Source text
Henry VIII formed his own church because he fell out with the Roman Catholic Church because of his attitude to his wives. This is today’s Anglican Church. If one had been living in England at the time, what with Oliver Cromwell running around assessing the wealth of monasteries so the King could seize the property of the smaller ones, and generally doing the King’s and his own dirty work before he was himself beheaded, might they not have called England a failed state?

 

I think they might have. But England survived her monarchs and is a democracy today. This country, a significant part of whose wealth comes from many decades of the terrible abuse and cruelty of black slavery and colonisation, was also one of the first to speak out against slavery and was a key actor in its abolition. One grows.

 

The United Kingdom has succeeded in bridging the huge chasm that existed between the nobility and the commoners and is still enjoying the effects of an industrial revolution whose nefarious side effects are depicted in Hard Times and Oliver Twist by Charles Dickens.

Given exercise 1
Pick out every line of the listing that contains the word "Save".

Supplied entries
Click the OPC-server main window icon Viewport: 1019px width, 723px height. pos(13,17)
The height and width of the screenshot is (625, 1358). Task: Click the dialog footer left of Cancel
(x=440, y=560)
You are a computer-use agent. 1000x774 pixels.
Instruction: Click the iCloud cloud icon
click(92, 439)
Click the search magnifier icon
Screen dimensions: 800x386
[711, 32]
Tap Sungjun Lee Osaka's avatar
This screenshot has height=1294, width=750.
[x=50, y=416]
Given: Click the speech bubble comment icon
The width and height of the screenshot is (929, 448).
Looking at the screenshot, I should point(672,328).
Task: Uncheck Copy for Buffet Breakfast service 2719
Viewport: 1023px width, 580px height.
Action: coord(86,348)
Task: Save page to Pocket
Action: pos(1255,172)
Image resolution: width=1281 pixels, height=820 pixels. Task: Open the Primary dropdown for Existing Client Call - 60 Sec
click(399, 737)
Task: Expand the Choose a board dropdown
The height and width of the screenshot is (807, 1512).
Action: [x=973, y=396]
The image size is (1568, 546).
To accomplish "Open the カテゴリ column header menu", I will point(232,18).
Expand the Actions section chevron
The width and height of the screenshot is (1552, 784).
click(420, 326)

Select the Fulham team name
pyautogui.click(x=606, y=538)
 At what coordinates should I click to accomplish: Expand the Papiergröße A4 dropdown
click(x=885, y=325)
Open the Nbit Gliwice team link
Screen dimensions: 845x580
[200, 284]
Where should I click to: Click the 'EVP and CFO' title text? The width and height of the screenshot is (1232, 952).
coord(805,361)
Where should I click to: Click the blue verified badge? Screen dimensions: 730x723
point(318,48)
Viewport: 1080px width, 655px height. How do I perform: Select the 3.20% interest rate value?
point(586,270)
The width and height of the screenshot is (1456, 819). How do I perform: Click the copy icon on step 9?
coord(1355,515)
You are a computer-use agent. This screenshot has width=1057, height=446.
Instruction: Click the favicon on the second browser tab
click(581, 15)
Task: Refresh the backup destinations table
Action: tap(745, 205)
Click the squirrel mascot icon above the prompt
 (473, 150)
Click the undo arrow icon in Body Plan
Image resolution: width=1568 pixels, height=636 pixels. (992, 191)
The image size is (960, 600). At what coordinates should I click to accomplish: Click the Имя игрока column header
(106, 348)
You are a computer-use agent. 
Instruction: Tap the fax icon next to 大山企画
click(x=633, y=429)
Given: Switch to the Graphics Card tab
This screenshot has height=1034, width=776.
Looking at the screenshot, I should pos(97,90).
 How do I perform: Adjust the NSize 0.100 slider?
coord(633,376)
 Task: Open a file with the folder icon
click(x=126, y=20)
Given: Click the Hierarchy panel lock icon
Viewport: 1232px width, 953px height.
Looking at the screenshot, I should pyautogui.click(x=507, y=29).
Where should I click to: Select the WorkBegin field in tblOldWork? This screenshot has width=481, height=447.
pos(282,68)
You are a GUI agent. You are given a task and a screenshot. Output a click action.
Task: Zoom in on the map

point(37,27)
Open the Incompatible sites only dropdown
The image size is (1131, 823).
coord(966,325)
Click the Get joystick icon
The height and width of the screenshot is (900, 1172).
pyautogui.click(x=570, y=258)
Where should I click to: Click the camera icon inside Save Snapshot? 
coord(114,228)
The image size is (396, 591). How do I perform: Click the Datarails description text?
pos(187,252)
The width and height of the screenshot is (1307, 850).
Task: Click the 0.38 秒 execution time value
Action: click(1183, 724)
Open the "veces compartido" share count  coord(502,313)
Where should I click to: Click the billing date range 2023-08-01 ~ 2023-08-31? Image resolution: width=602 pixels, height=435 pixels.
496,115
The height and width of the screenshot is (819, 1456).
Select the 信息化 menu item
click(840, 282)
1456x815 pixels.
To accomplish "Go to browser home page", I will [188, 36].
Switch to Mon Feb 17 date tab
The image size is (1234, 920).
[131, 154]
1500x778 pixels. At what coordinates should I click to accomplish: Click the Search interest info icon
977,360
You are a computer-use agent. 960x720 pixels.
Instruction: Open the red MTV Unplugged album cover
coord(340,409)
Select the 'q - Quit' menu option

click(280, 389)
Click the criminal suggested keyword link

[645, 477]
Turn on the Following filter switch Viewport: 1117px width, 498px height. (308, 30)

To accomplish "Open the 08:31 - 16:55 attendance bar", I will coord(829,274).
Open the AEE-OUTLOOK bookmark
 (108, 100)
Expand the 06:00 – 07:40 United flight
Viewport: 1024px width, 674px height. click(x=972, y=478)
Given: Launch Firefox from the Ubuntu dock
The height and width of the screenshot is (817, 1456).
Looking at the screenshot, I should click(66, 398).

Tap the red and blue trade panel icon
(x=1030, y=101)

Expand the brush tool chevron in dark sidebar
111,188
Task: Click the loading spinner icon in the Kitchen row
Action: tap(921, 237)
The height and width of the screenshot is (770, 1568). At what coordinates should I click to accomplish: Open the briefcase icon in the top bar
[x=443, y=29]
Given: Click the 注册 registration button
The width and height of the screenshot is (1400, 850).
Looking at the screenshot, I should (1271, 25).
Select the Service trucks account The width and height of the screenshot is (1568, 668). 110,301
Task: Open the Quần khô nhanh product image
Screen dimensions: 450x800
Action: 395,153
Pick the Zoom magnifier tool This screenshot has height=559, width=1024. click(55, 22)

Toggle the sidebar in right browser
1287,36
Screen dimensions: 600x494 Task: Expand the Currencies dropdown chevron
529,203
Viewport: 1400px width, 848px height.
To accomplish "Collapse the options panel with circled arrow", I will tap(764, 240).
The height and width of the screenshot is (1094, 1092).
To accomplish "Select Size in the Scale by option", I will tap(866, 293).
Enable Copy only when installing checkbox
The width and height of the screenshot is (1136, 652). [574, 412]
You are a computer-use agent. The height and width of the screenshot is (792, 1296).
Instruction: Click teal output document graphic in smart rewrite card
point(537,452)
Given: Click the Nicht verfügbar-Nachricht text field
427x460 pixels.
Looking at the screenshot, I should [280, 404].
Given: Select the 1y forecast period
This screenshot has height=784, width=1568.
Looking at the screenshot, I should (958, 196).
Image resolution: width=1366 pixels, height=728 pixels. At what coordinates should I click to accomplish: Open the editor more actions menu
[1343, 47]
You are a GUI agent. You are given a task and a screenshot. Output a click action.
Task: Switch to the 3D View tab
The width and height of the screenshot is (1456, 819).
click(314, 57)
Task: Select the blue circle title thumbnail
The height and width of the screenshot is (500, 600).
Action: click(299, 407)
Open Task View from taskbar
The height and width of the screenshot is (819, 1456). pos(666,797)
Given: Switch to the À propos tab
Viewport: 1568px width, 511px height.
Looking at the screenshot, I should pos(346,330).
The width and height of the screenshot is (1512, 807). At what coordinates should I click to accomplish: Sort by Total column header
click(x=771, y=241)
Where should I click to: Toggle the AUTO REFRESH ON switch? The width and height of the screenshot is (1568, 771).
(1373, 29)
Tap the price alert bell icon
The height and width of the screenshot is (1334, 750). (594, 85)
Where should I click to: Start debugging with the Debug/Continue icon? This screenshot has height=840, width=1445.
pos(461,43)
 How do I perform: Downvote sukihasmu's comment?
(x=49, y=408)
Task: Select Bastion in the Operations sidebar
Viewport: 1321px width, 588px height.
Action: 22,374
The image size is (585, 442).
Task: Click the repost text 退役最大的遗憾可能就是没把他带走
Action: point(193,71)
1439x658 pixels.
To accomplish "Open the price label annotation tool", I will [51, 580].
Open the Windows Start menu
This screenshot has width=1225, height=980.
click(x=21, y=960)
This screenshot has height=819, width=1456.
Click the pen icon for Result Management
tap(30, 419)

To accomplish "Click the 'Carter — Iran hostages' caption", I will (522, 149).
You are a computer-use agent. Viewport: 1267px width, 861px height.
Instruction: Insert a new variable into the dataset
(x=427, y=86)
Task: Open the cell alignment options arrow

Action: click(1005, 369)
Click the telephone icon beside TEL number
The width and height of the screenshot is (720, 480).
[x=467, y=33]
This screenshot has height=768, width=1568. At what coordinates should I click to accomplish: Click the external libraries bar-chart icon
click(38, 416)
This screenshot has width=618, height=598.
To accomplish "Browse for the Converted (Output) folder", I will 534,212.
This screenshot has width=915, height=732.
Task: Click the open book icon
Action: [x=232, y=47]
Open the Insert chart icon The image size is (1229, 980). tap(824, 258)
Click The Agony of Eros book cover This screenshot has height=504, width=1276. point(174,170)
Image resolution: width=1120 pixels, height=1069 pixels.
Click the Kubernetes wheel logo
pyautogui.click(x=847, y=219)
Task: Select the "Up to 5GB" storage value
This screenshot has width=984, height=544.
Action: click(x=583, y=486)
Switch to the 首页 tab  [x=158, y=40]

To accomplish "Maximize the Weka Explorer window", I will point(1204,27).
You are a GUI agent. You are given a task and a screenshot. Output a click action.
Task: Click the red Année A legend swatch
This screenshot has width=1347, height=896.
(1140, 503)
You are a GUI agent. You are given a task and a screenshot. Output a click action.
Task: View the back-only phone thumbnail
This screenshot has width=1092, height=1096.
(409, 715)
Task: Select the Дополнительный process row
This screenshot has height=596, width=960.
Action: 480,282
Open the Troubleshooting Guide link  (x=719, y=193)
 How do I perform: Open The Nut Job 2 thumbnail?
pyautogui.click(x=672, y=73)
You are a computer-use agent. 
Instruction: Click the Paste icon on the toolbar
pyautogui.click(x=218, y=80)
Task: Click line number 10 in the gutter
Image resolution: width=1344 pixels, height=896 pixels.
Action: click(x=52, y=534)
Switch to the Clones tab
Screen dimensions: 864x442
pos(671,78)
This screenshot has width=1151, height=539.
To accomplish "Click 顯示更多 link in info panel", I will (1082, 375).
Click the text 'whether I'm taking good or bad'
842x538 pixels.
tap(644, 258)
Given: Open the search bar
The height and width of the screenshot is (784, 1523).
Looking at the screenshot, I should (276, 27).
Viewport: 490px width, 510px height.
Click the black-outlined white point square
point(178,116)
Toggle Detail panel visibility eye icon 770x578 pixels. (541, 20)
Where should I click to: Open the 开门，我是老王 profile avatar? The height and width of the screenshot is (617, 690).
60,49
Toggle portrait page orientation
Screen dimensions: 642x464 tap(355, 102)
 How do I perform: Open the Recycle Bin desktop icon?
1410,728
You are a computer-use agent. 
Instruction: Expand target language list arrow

Given exercise 2
From the passage on Henry VIII and England, write out the section from "I think they" up to and including "abolition. One grows.", replacing "monarchs" with "kings".

Exercise output 1
Task: Save page to Pocket
Where should I click to: Click the camera icon inside Save Snapshot? 

Exercise output 2
I think they might have. But England survived her kings and is a democracy today. This country, a significant part of whose wealth comes from many decades of the terrible abuse and cruelty of black slavery and colonisation, was also one of the first to speak out against slavery and was a key actor in its abolition. One grows.